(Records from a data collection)
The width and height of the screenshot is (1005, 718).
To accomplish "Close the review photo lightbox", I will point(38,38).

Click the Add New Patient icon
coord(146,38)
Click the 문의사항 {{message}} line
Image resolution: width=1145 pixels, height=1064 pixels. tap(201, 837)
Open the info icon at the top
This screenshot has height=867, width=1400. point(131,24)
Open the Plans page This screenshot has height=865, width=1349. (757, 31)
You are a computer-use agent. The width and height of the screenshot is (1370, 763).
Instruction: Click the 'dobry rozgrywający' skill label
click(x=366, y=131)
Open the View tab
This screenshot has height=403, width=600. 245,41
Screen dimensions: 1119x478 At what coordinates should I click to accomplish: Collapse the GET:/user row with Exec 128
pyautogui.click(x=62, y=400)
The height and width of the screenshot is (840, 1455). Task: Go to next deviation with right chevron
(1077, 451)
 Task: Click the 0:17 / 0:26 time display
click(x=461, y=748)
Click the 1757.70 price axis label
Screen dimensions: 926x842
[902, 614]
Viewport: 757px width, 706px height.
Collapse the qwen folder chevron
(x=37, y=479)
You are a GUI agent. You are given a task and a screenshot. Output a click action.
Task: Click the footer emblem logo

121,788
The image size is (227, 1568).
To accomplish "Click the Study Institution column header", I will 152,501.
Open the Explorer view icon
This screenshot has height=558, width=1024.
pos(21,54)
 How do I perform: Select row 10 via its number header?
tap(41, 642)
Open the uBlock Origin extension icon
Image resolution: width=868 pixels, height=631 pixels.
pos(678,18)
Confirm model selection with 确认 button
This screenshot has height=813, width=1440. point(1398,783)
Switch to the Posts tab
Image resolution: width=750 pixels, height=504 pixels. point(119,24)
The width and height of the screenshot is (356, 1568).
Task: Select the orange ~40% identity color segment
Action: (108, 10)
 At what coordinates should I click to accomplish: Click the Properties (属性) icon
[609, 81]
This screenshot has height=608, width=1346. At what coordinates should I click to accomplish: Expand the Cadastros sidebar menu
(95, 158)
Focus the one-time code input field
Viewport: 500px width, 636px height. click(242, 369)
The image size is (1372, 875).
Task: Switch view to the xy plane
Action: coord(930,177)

## [Your assignment]
Compute the number of lines in the entries above that hold the word "agent"; the answer must contain nothing else.

## [Result]
2